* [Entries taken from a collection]
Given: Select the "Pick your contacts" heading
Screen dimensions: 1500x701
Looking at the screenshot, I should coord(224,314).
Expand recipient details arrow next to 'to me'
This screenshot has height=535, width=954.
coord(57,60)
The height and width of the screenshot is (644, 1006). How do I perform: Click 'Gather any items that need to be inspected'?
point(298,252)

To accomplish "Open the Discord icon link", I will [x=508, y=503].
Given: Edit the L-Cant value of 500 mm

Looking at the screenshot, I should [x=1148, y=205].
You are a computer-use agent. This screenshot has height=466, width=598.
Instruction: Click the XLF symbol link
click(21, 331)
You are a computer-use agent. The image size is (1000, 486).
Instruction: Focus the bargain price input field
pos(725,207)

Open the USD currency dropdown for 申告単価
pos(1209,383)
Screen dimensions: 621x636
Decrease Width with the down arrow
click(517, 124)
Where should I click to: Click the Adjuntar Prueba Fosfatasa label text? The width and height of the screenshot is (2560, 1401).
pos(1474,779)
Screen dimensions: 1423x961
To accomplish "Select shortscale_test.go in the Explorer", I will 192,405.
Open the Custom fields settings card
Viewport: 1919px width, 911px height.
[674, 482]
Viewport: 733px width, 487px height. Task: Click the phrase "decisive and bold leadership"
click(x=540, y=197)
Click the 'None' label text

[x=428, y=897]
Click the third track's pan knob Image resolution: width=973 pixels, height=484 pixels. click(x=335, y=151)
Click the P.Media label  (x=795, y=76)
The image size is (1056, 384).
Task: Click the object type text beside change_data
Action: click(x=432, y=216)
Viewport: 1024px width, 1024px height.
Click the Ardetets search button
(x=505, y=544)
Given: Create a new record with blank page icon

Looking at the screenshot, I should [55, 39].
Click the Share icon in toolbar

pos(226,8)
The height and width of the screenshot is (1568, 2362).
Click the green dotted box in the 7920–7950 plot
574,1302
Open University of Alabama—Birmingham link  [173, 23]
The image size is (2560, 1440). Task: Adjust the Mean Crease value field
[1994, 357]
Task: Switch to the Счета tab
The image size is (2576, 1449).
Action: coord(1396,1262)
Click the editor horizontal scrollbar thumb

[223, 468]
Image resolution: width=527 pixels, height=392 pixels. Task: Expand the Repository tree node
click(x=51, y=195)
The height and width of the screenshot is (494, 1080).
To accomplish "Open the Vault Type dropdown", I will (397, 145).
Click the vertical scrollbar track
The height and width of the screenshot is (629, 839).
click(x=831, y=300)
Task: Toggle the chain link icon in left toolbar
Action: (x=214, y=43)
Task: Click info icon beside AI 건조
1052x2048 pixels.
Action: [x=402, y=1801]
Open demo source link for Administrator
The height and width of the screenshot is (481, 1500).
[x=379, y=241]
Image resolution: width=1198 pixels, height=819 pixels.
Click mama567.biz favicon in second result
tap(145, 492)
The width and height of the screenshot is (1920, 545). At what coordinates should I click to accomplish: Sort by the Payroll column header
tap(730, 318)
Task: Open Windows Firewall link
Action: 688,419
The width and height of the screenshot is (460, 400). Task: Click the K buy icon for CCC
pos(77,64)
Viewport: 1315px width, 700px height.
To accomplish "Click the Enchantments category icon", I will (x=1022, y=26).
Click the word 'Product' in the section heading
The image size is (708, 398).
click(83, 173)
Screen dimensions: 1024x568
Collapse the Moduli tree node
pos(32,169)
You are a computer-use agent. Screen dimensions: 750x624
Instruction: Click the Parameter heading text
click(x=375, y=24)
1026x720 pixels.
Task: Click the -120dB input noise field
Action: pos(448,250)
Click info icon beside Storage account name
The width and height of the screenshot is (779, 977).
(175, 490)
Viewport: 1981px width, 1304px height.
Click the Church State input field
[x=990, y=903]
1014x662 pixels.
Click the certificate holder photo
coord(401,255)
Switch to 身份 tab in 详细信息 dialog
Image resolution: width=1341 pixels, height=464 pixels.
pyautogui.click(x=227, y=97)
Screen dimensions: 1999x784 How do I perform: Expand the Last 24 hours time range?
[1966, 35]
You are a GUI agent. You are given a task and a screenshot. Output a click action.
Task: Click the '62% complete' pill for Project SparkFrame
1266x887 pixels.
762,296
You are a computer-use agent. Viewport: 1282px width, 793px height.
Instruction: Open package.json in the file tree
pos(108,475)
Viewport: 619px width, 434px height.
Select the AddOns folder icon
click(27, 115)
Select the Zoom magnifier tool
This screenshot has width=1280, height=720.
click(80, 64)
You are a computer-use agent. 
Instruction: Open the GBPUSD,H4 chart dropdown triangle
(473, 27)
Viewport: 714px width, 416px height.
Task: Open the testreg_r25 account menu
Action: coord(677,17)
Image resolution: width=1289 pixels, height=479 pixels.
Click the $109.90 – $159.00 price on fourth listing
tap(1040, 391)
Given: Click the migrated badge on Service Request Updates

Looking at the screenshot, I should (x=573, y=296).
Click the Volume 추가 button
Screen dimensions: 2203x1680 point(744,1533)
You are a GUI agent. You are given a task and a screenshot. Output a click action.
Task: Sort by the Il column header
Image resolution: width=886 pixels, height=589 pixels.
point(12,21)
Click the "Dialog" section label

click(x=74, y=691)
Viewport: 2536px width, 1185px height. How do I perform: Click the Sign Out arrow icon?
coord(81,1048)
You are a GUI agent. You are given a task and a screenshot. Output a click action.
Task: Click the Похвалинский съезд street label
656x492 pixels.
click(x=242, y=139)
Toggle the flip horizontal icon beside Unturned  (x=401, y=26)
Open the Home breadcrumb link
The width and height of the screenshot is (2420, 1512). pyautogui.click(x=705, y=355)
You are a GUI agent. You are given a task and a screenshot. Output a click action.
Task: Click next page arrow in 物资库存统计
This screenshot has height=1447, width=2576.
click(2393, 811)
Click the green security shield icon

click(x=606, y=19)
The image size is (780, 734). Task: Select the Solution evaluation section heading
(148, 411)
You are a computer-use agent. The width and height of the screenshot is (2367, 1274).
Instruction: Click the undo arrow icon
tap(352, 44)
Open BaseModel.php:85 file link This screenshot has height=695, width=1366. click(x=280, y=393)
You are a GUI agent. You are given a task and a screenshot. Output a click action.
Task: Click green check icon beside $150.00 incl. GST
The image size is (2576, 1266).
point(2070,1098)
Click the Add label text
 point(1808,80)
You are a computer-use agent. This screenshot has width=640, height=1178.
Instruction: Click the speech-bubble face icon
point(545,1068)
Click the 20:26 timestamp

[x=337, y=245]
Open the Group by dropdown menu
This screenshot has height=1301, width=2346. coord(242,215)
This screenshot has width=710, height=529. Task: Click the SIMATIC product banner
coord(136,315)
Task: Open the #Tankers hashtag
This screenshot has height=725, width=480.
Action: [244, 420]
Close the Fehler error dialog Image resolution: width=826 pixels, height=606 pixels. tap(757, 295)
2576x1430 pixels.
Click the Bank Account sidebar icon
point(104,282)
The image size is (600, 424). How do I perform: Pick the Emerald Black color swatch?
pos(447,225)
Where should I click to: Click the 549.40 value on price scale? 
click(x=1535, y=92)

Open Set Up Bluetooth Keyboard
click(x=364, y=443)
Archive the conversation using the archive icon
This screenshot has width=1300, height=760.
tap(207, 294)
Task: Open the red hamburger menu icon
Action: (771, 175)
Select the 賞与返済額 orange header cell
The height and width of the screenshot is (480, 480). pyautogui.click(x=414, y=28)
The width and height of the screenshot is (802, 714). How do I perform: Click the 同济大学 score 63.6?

* [AIM OF THE EXERCISE] Write out every line of the records above, word for word.

* [RESPONSE TO THIS EXERCISE]
Given: Select the "Pick your contacts" heading
Screen dimensions: 1500x701
Looking at the screenshot, I should coord(224,314).
Expand recipient details arrow next to 'to me'
This screenshot has height=535, width=954.
coord(57,60)
The height and width of the screenshot is (644, 1006). How do I perform: Click 'Gather any items that need to be inspected'?
point(298,252)

To accomplish "Open the Discord icon link", I will [x=508, y=503].
Given: Edit the L-Cant value of 500 mm

Looking at the screenshot, I should [x=1148, y=205].
You are a computer-use agent. This screenshot has height=466, width=598.
Instruction: Click the XLF symbol link
click(21, 331)
You are a computer-use agent. The image size is (1000, 486).
Instruction: Focus the bargain price input field
pos(725,207)

Open the USD currency dropdown for 申告単価
pos(1209,383)
Screen dimensions: 621x636
Decrease Width with the down arrow
click(517, 124)
Where should I click to: Click the Adjuntar Prueba Fosfatasa label text? The width and height of the screenshot is (2560, 1401).
pos(1474,779)
Screen dimensions: 1423x961
To accomplish "Select shortscale_test.go in the Explorer", I will 192,405.
Open the Custom fields settings card
Viewport: 1919px width, 911px height.
[674, 482]
Viewport: 733px width, 487px height. Task: Click the phrase "decisive and bold leadership"
click(x=540, y=197)
Click the 'None' label text

[x=428, y=897]
Click the third track's pan knob Image resolution: width=973 pixels, height=484 pixels. click(x=335, y=151)
Click the P.Media label  (x=795, y=76)
The image size is (1056, 384).
Task: Click the object type text beside change_data
Action: click(x=432, y=216)
Viewport: 1024px width, 1024px height.
Click the Ardetets search button
(x=505, y=544)
Given: Create a new record with blank page icon

Looking at the screenshot, I should [55, 39].
Click the Share icon in toolbar

pos(226,8)
The height and width of the screenshot is (1568, 2362).
Click the green dotted box in the 7920–7950 plot
574,1302
Open University of Alabama—Birmingham link  [173, 23]
The image size is (2560, 1440). Task: Adjust the Mean Crease value field
[1994, 357]
Task: Switch to the Счета tab
The image size is (2576, 1449).
Action: coord(1396,1262)
Click the editor horizontal scrollbar thumb

[223, 468]
Image resolution: width=527 pixels, height=392 pixels. Task: Expand the Repository tree node
click(x=51, y=195)
The height and width of the screenshot is (494, 1080).
To accomplish "Open the Vault Type dropdown", I will (397, 145).
Click the vertical scrollbar track
The height and width of the screenshot is (629, 839).
click(x=831, y=300)
Task: Toggle the chain link icon in left toolbar
Action: (x=214, y=43)
Task: Click info icon beside AI 건조
1052x2048 pixels.
Action: [x=402, y=1801]
Open demo source link for Administrator
The height and width of the screenshot is (481, 1500).
[x=379, y=241]
Image resolution: width=1198 pixels, height=819 pixels.
Click mama567.biz favicon in second result
tap(145, 492)
The width and height of the screenshot is (1920, 545). At what coordinates should I click to accomplish: Sort by the Payroll column header
tap(730, 318)
Task: Open Windows Firewall link
Action: 688,419
The width and height of the screenshot is (460, 400). Task: Click the K buy icon for CCC
pos(77,64)
Viewport: 1315px width, 700px height.
To accomplish "Click the Enchantments category icon", I will (x=1022, y=26).
Click the word 'Product' in the section heading
The image size is (708, 398).
click(83, 173)
Screen dimensions: 1024x568
Collapse the Moduli tree node
pos(32,169)
You are a computer-use agent. Screen dimensions: 750x624
Instruction: Click the Parameter heading text
click(x=375, y=24)
1026x720 pixels.
Task: Click the -120dB input noise field
Action: pos(448,250)
Click info icon beside Storage account name
The width and height of the screenshot is (779, 977).
(175, 490)
Viewport: 1981px width, 1304px height.
Click the Church State input field
[x=990, y=903]
1014x662 pixels.
Click the certificate holder photo
coord(401,255)
Switch to 身份 tab in 详细信息 dialog
Image resolution: width=1341 pixels, height=464 pixels.
pyautogui.click(x=227, y=97)
Screen dimensions: 1999x784 How do I perform: Expand the Last 24 hours time range?
[1966, 35]
You are a GUI agent. You are given a task and a screenshot. Output a click action.
Task: Click the '62% complete' pill for Project SparkFrame
1266x887 pixels.
762,296
You are a computer-use agent. Viewport: 1282px width, 793px height.
Instruction: Open package.json in the file tree
pos(108,475)
Viewport: 619px width, 434px height.
Select the AddOns folder icon
click(27, 115)
Select the Zoom magnifier tool
This screenshot has width=1280, height=720.
click(80, 64)
You are a computer-use agent. 
Instruction: Open the GBPUSD,H4 chart dropdown triangle
(473, 27)
Viewport: 714px width, 416px height.
Task: Open the testreg_r25 account menu
Action: coord(677,17)
Image resolution: width=1289 pixels, height=479 pixels.
Click the $109.90 – $159.00 price on fourth listing
tap(1040, 391)
Given: Click the migrated badge on Service Request Updates

Looking at the screenshot, I should (x=573, y=296).
Click the Volume 추가 button
Screen dimensions: 2203x1680 point(744,1533)
You are a GUI agent. You are given a task and a screenshot. Output a click action.
Task: Sort by the Il column header
Image resolution: width=886 pixels, height=589 pixels.
point(12,21)
Click the "Dialog" section label

click(x=74, y=691)
Viewport: 2536px width, 1185px height. How do I perform: Click the Sign Out arrow icon?
coord(81,1048)
You are a GUI agent. You are given a task and a screenshot. Output a click action.
Task: Click the Похвалинский съезд street label
656x492 pixels.
click(x=242, y=139)
Toggle the flip horizontal icon beside Unturned  (x=401, y=26)
Open the Home breadcrumb link
The width and height of the screenshot is (2420, 1512). pyautogui.click(x=705, y=355)
You are a GUI agent. You are given a task and a screenshot. Output a click action.
Task: Click next page arrow in 物资库存统计
This screenshot has height=1447, width=2576.
click(2393, 811)
Click the green security shield icon

click(x=606, y=19)
The image size is (780, 734). Task: Select the Solution evaluation section heading
(148, 411)
You are a computer-use agent. The width and height of the screenshot is (2367, 1274).
Instruction: Click the undo arrow icon
tap(352, 44)
Open BaseModel.php:85 file link This screenshot has height=695, width=1366. click(x=280, y=393)
You are a GUI agent. You are given a task and a screenshot. Output a click action.
Task: Click green check icon beside $150.00 incl. GST
The image size is (2576, 1266).
point(2070,1098)
Click the Add label text
 point(1808,80)
You are a computer-use agent. This screenshot has width=640, height=1178.
Instruction: Click the speech-bubble face icon
point(545,1068)
Click the 20:26 timestamp

[x=337, y=245]
Open the Group by dropdown menu
This screenshot has height=1301, width=2346. coord(242,215)
This screenshot has width=710, height=529. Task: Click the SIMATIC product banner
coord(136,315)
Task: Open the #Tankers hashtag
This screenshot has height=725, width=480.
Action: [244, 420]
Close the Fehler error dialog Image resolution: width=826 pixels, height=606 pixels. tap(757, 295)
2576x1430 pixels.
Click the Bank Account sidebar icon
point(104,282)
The image size is (600, 424). How do I perform: Pick the Emerald Black color swatch?
pos(447,225)
Where should I click to: Click the 549.40 value on price scale? 
click(x=1535, y=92)

Open Set Up Bluetooth Keyboard
click(x=364, y=443)
Archive the conversation using the archive icon
This screenshot has width=1300, height=760.
tap(207, 294)
Task: Open the red hamburger menu icon
Action: (771, 175)
Select the 賞与返済額 orange header cell
The height and width of the screenshot is (480, 480). pyautogui.click(x=414, y=28)
The width and height of the screenshot is (802, 714). How do I perform: Click the 同济大学 score 63.6?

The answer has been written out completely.